One easy way to know if your patient transportation operations are functioning correctly is if you are not receiving any complaints from the customers. However, zero complaints may never have happened in any hospital anywhere.
From a patient transport standpoint, it can seem like everyone wants their patients right now, or at least prior to them being taken anywhere else. Some departments want to submit all their transport requests at one time early in the day. Some nursing units are too busy to get their patients ready for transport, and clinical units often want the same patient at the same time.
Some of these situations require innovative management responses, and some are pretty much unmanageable. Customer complaints are bound to follow.

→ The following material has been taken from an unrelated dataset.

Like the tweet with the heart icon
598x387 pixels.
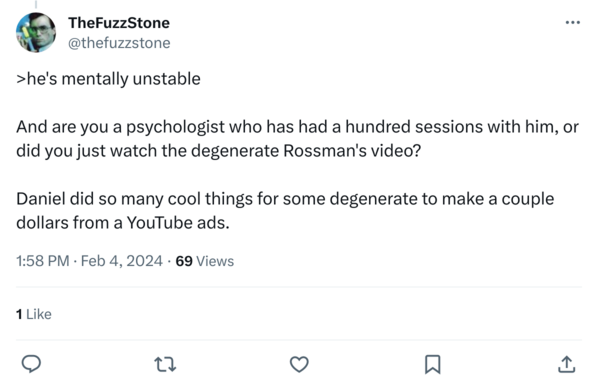[x=299, y=364]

Technological support can help with the management of your patient transport system. It can prevent the scheduling of overlapping trip requests and it can help identify points in the transport process where delays are occurring so they can be addressed. It can also help with rescheduling transports among ancillary departments to prevent back-and-forth transports.

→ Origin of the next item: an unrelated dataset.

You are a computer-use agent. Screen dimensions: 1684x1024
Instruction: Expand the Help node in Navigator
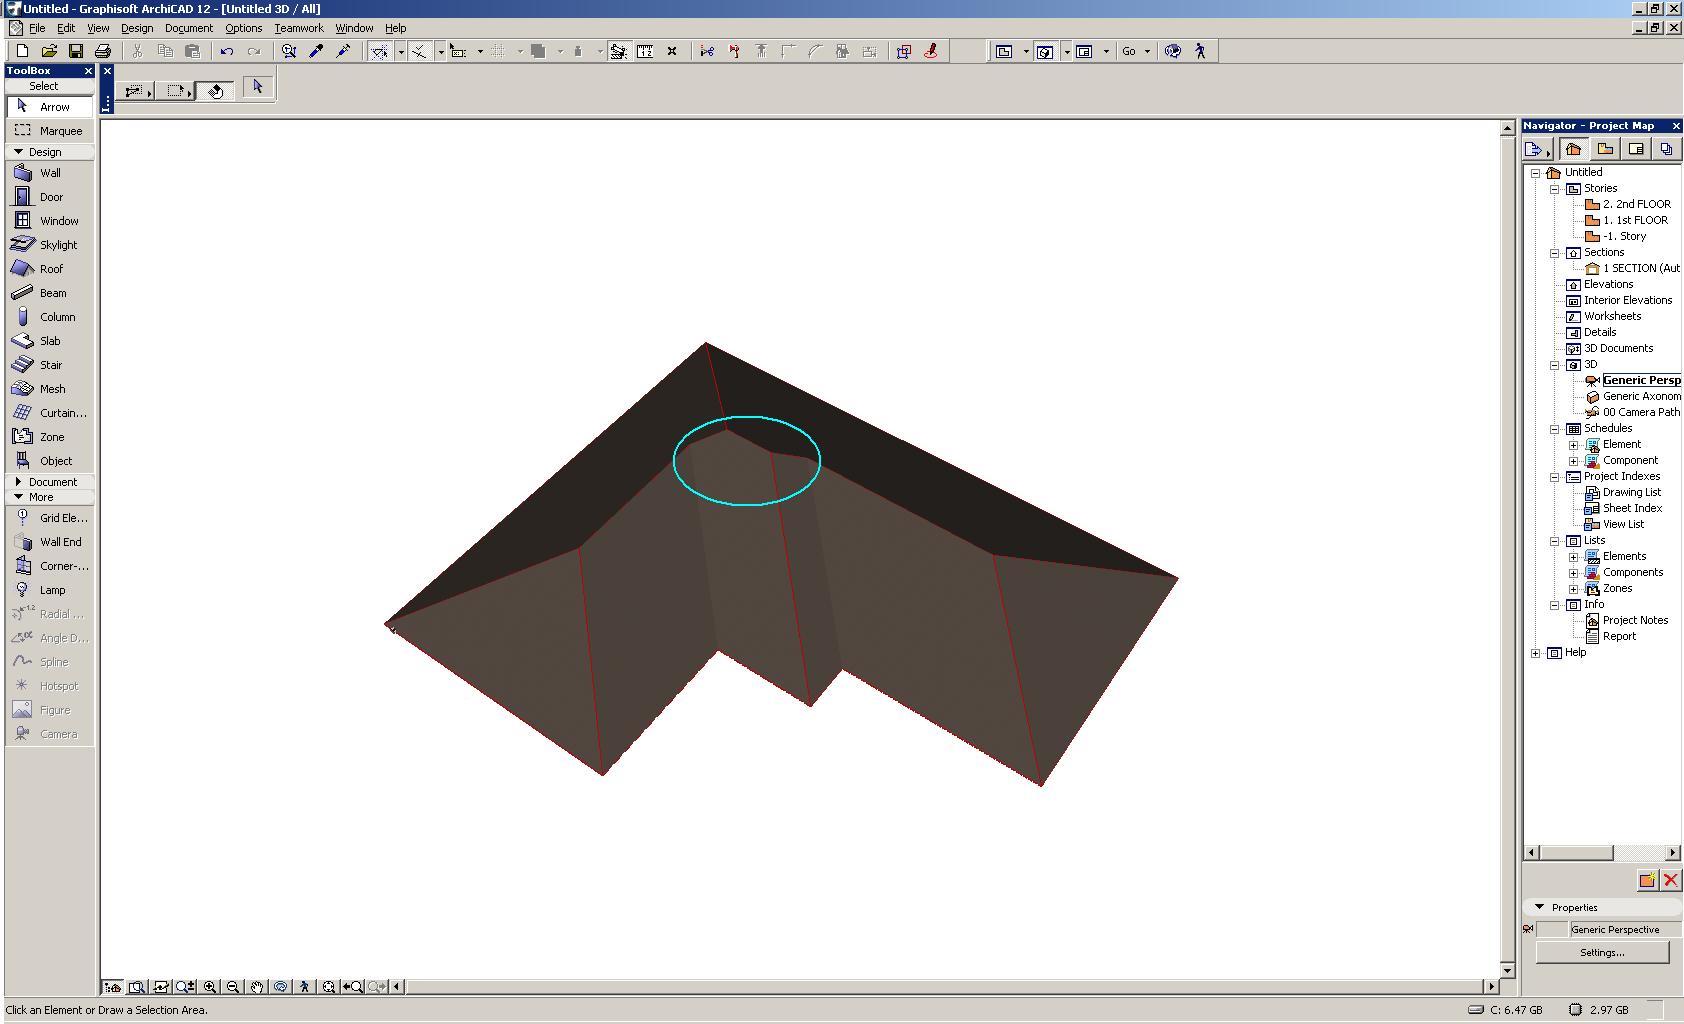pos(1536,653)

However, perhaps the best thing patient transport technology can do is to demonstrate that your transport operations are performing as well as can be expected. Some hospital administors are satisfied if their numbers compare favorably with national averages. But, it may be the case that the size and configuration of their hospital are such that they should easily beat national averages, or it may be that the hospital will never be able to meet the average.

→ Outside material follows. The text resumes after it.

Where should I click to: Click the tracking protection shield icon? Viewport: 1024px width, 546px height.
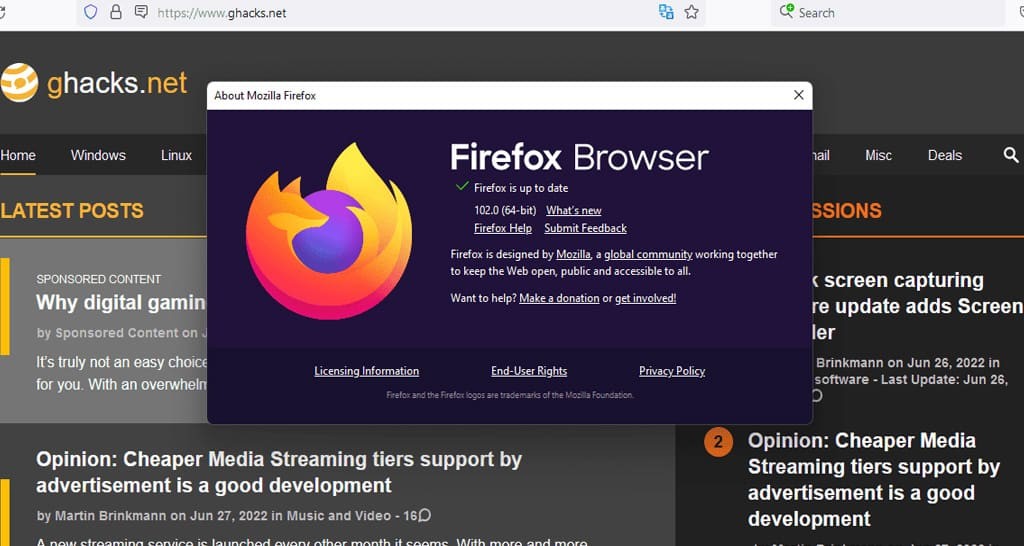click(x=90, y=13)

Rather than try to meet unrealistic standards, it’s better to set a benchmark that takes into account your hospital size, configuration, and transport needs. Internal benchmarks can be established which will define a standard trip duration for every transport request. That value then defines a standard beginning and ending time for each transport. This allows you to determine if transport requests are being dispatched on time, whether they are arriving on time, and which transporters are performing up to standard. Then you will truly know how well you are doing, and whether the trips/hour/transporter you are producing meets an acceptable standard for your hospital.
Technology may not eliminate customer complaints, but it will sure help in measuring your patient transport abilities and pinpoint where improvements can be made.